I’d argue instead that nobody and no specific class is able to take a complete and unvarnished view of things, that no anti-systemic movements cross some threshold of the ‘real’ through the character of their membership or the character of their analysis, least of all when it comes to greenhouse gas emissions which nobody has yet really succeeded in building any mass collective politics around. I’d argue, too, that there’s no particular virtue in boycotting existing climate protest movements from the conviction that you personally have access to some higher-level political consciousness, though there may be good reasons for boycotting them in practice. I’m not suggesting that issues of voice and inclusivity are irrelevant. Just that there can never be a singular, all-inclusive voice, nor a perfect, unflawed action.

All of which points to the analysis in Part IV of my book about the need for a populist politics of political alliances, grounded in the production of renewable local livelihoods. Hopefully I’ll get to it eventually in this blog cycle. Provided I keep out of trouble.

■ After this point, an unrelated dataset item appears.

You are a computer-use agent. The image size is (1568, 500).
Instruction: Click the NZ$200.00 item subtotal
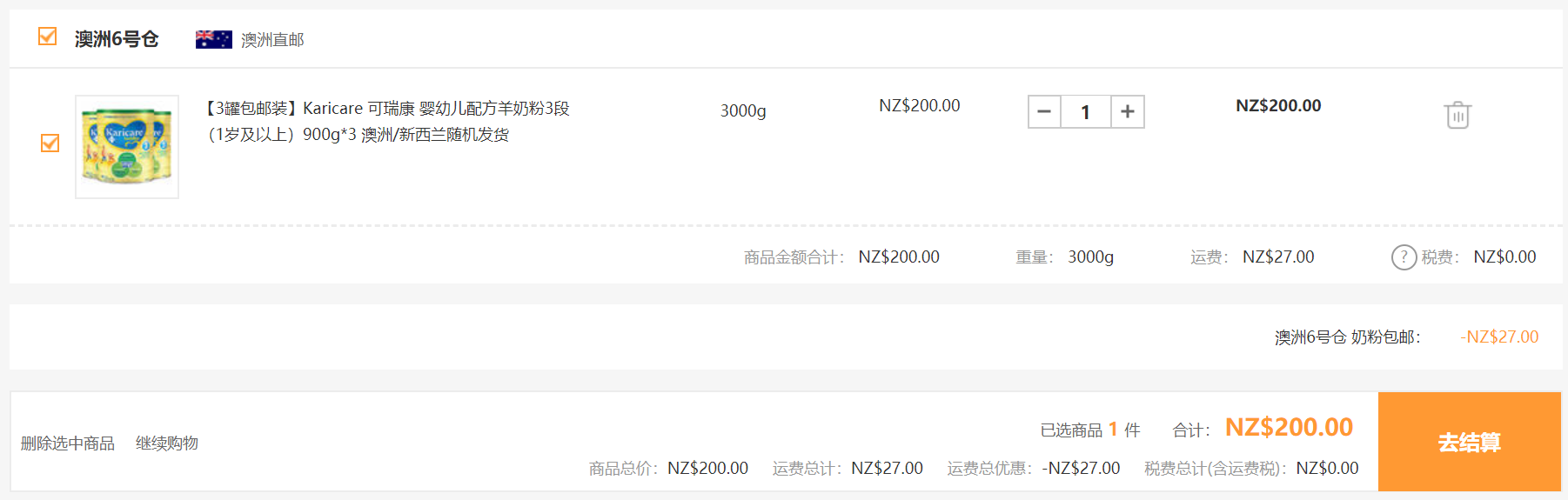pos(1278,105)
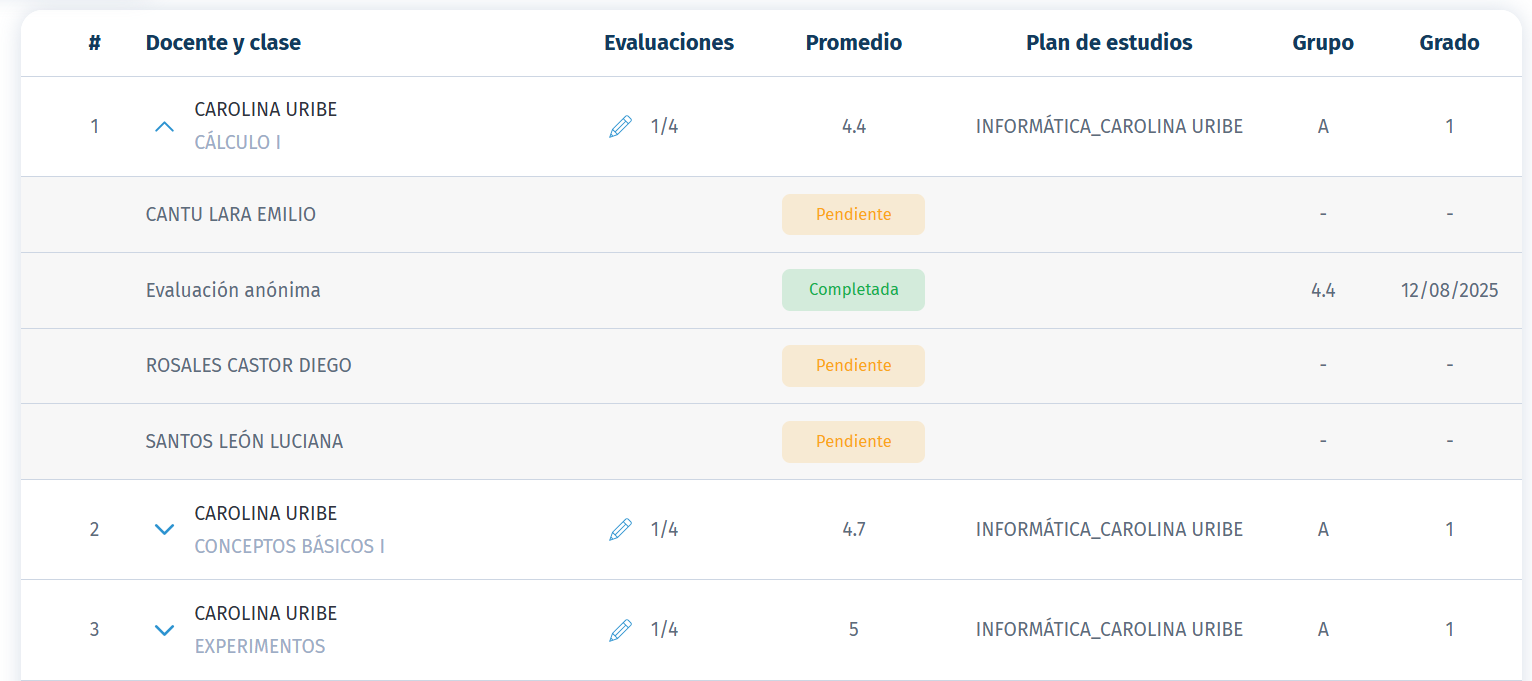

35 thoughts on “The tragedy of the climate commons and one way I tried to fight it

  1. Fascinating. Thanks for that.

    It bothers me that a magistrate would cut you off in mid-argument. We here are well aware of your ability to run on… to cover your bases quite thoroughly. But unless you had crossed into the second or third hour of presentation, I’m very happy with results of the late 18th century dispute between colonists and His Majesty King George.

    Second or third hour is an exaggeration of course. And here on this side of the pond the government is also somewhat weary of listening… but at least here I’ve been given the benefit of warning how long a diatribe might be tolerated. A few years ago our little rural community was square in the sights of our city neighbor. To protest their plans several of us began to attend their meetings. Learning that comments from the general public were limited in length, we adopted a strategy of getting several folks onto the program and each taking their turn to continue the presentation. I understand that you can’t do this as one individual in a court proceeding against your individual action. But it makes me wonder whether there might be some mechanism to either have a class action case – or allow a defendant to post a sort of manifesto or other longer argument from which the court can, on it’s own time, review and reflect on the merits of the argument.

    For me then I come to an agreement with your conclusion that more citizens need to be involved.

    Lastly, the quibbler in me wants to turn this piece of your argument on its head:
    …that no anti-systemic movements cross some threshold of the ‘real’ through the character of their membership or the character of their analysis, least of all when it comes to greenhouse gas emissions which nobody has yet really succeeded in building any mass collective politics around.

    I think some actually have ‘really succeeded in building a mass collective politics around’… but they are the current holders of power.

  2. Thanks for this.

    You raise some really excellent points, and confirm some of my prior biases.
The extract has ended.